THE FIRT PERSN TO CALL HATEKEEPERS RHETORIC SIMILAR TO TWERFS WAS A NON-ACE NON-ARO TRANS WOMAN WHO WAS (RIGHTFULLY) PISSED OFF AT AN APHOBE WHO’S RHETORIC WAS INDISTINGUISHABLE FROM ONE THAT A TRANSMISOGYNIST HAD USED AGAINST HER. SHE HAS SINCE STATED “DON’T BLAME THIS ON ACE PEOPLE, IT WAS ALL ME.”

NOT ONLY THAT, BUT SHE SAID SO TO A CIS GAY PERSON WHO SAID “LOL STOP BEING OFFENDED” WHEN SHE CALLED THEM OUT ON THEIR TRANSMISOGYNY.

IM SUPPORTING WHAT A TRANS WOMAN HAS SAID ABOUT THE TRANSMIOGYNY IN THE LGBT+ COMMUNITY AND OUTSIDE, AND IT BEING TERRIFYINGLY SIMILAR TO APHOBIA, AND IM DOING SO AS ONE OF THOSE TRANS BOYS YOU MENTIONED WHO’S BEEN SEXUALLY HARRASSED BY A TERF AND HAS EXPERIENCED THE SAME TYPE OF HATE, GATEKEEPING, AND HARRASSMENT FOR BEING ACE.

@acephobia-is-real
has to refer hundreds of people to the Trevor Project because so many ace/aro people are seeing disgusting cases of hatekeepers literally telling them to die, kill themselves, that no one cares about their identity or the experiences they have specific to being ace/aro. Young, suicidal aces/aros are seeing blatant hatred of aces/aros in the tags that are supposed to be specific to them. Not to mention the fucking 21 r old cis gays who have said to me, a sexual assault survivor, “That didn’t happen stop lying.” after I pointed out that yeah, aces experience corrective rape and therapy too.

This is putting people in physical danger of killing or hurting themselves.

No one is saying you guys are the exact same. We are saying that your rhetoric (specifically the “str8’s are str8’s” being similar to “males are males”) is terrifying, and as a mother fucking trans person, (who’s also been a victim of sexual assault more than once due to my acenes, and a survivor of a long term bullying scheme that consisted of corrective harassment and assault over the course of two years, as well as being pressured by my parents to receive corrective therapy to “fix” my aromanticism and asexuality) I’m going to fucking call out the similarities and how it is fucking disgusting, false, and putting real people in danger.

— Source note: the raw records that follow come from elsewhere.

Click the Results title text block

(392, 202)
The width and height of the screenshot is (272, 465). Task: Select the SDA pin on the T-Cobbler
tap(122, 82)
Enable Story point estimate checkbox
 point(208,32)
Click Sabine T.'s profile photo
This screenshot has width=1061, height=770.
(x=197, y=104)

the reason I make these comparisons, the reason I say repeatedly that the logic anti-ace people use is the same as TWERF logic, is because i know JUST how serious the similarities are. i don’t do it as a joke, or for the lolz, like people bandy about “cishet” to the point where it’s lost meaning. i do it because people, rightfully, see TWERFs as bigots, and i hope, somehow, by making the comparison, someone will look at their rhetoric, their weapons and look at the people they claim to hate so much and realize they’re looking in a fucking mirror. and maybe they’ll decide to put the weapon down and do better because they don’t want to be like that. 

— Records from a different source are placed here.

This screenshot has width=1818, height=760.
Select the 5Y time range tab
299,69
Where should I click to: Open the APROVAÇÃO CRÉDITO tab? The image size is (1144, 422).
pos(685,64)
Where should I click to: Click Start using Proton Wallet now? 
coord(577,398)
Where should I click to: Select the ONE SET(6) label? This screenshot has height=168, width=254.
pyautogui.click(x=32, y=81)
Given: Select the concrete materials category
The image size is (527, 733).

i know that the same people who will say “but cishet aces are straight sweaty (:” are the same people who have “don’t follow me if you’re terf” in their about. they KNOW how dangerous TWERFs are. and they’ll turn around and use the same language and the same rhetorical devices that TWERFs do. INCLUDING constant misgendering. the cognitive dissonance required to devow one group of bigots, and then put the same exact bigotry on another target is incredible. 

aphobic people have actively tried to stop the trevor project from training their suicide hotline about how to help ace teens. they wanted to take away resources that are helping suicidal kids. how is that not trying to get them killed? 

also, just as an fyi, there are trans people who are TWERFs and there are trans women who are TWERFs and they kick the shit out of their siblings just to get a seat at the table because of their internalized transphobia/transmisogyny. saying “you can’t call me a TWERF because i’m trans” is ridiculous because everyone can internalize shit and everyone can punch their siblings and no one gets a free pass for bigotry. 

/facepalm/ this is the post i was looking for, about having to refer hundreds of aces to the Trevor project because abuse from exclusionists makes them suicidal! I only had to google it?!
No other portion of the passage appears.